[Consigne] Relevez tous les rôles que l'extrait attribue à Pierre Assouline.

[Extrait choisi]
▶
|
Rémi est un anthropologue réputé qui, à
défaut d'être comblé par la vie, tente de ménager la sienne pour qu'elle lui soit la plus
douce possible. Dans ce genre de situations, quand la misanthropie s'ajoute à la fatigue
d'être soi, le sujet ne tarde pas à se lancer dans une double vie, pour avoir au moins le
bonheur de jouir des plaisirs sensuels et romanesques qu'offre une maîtresse.
Rémi a donc une maîtresse, qu'il cache à sa femme, à son entourage et au monde entier. Un
jour, tandis qu'elle lui administre une fellation au fond d'un parking, le déclenchement
intempestif des air bags entraîne une blessure annonciatrice de drames à venir.
Meurtri par son sexe tuméfié, le narrateur s'engage sans le savoir dans une aventure
existentielle qui ne le laissera pas indemne. Le lendemain de l'incident, sa mise à
l'épreuve commence : sa maîtresse semble avoir disparu.
A partir de cette trame, à
la fois très banale et plutôt originale (tout le monde n'a pas le malheur de se faire
croquer le sexe et d'être laissé sans nouvelles de sa maîtresse), Pierre Assouline livre un
récit mélancolique et passionnant. Conteur, poète, psychologue, Pierre Assouline est aussi
un critique impitoyable du monde contemporain et de ses travers. Au cours de sa pathétique
enquête, le narrateur n'apprendra pas grand chose qu'il ne sache déjà sur le genre humain,
mais il en dira beaucoup au lecteur, touché par tant de justesse. Le héros, Rémi, est une
sorte d'anti-Candide touchant, sympathique et angoissant de vérité. Misanthrope hésitant
encore entre le détachement désabusé et la franche révolte, il oblige le lecteur à prendre
parti pour ou contre ce monde qu'il décrit, et qui est le nôtre. Aucune réponse facile ne
nous est d'ailleurs proposée : si le narrateur se laissait aller à ses pulsions, il irait
se réfugier dans les grottes préhistoriques dont il est devenu un des plus éminents
connaisseurs.
◀
[Entrées enregistrées]
▶
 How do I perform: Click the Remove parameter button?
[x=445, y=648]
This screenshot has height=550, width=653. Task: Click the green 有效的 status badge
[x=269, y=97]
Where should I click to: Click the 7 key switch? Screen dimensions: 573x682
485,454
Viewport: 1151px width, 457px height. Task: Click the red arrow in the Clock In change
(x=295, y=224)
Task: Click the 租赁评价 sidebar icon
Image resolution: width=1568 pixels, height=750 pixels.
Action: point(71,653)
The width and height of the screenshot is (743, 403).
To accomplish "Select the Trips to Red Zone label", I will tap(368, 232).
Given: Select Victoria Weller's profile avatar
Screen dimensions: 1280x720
◀
▶
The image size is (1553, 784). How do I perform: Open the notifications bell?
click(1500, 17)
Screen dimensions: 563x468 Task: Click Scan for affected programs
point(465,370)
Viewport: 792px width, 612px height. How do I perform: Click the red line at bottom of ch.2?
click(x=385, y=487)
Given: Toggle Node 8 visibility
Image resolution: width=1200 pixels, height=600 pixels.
◀
▶
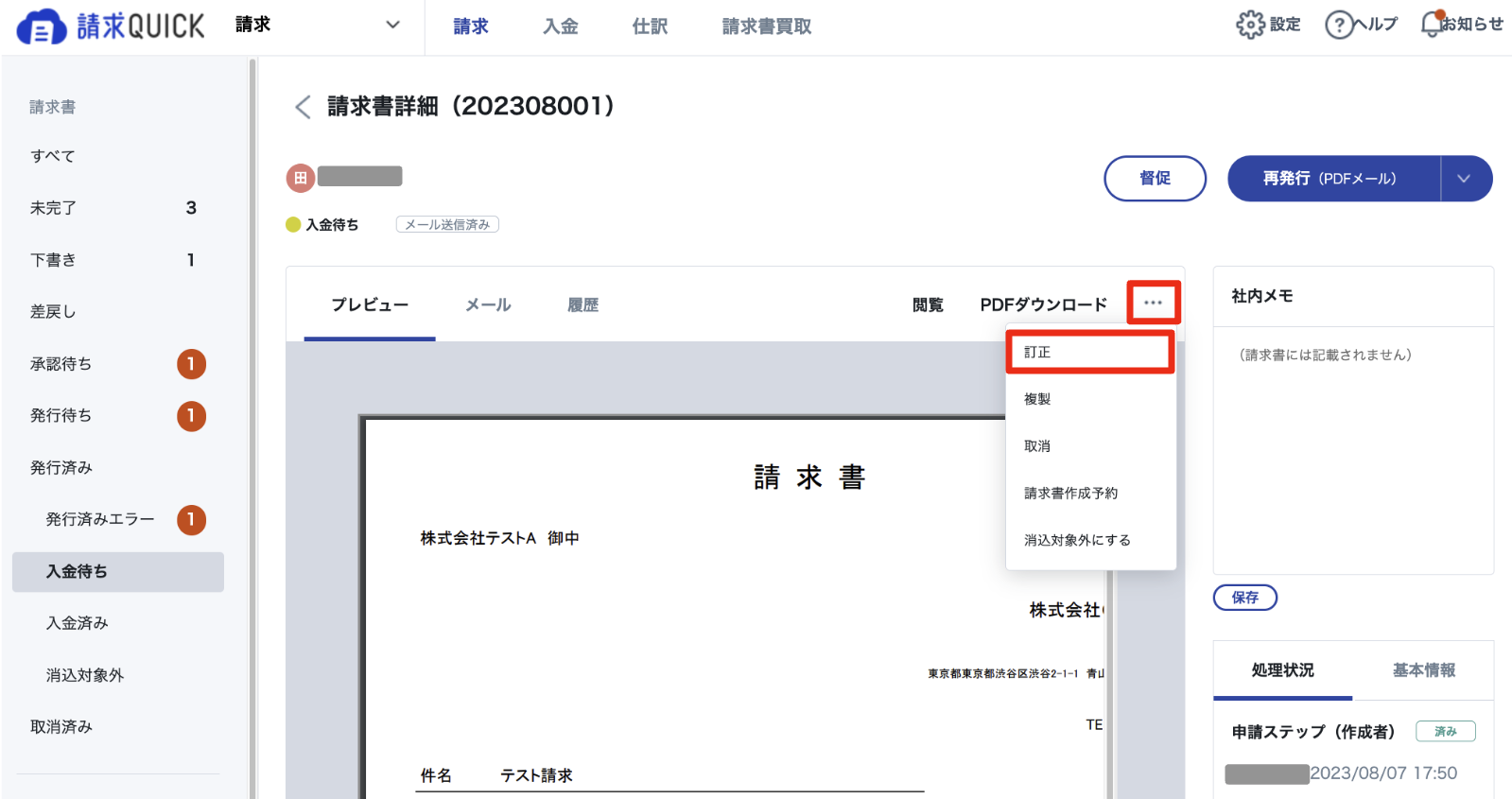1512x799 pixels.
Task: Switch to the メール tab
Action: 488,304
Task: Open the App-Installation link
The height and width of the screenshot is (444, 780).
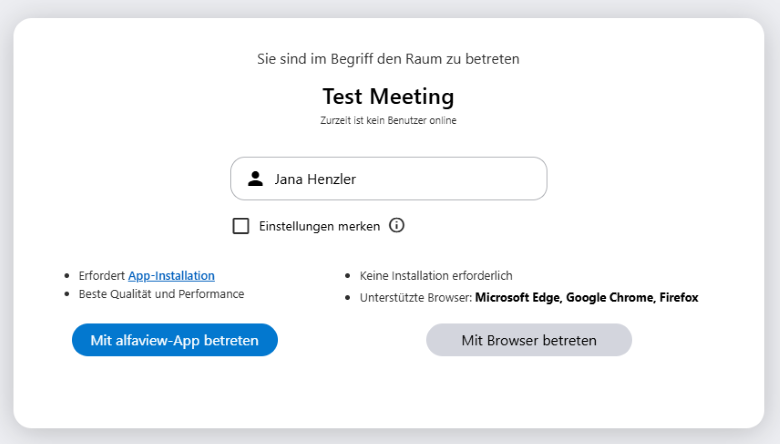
◀
[Réponse attendue]
- conteur
- poète
- psychologue
- critique impitoyable du monde contemporain et de ses travers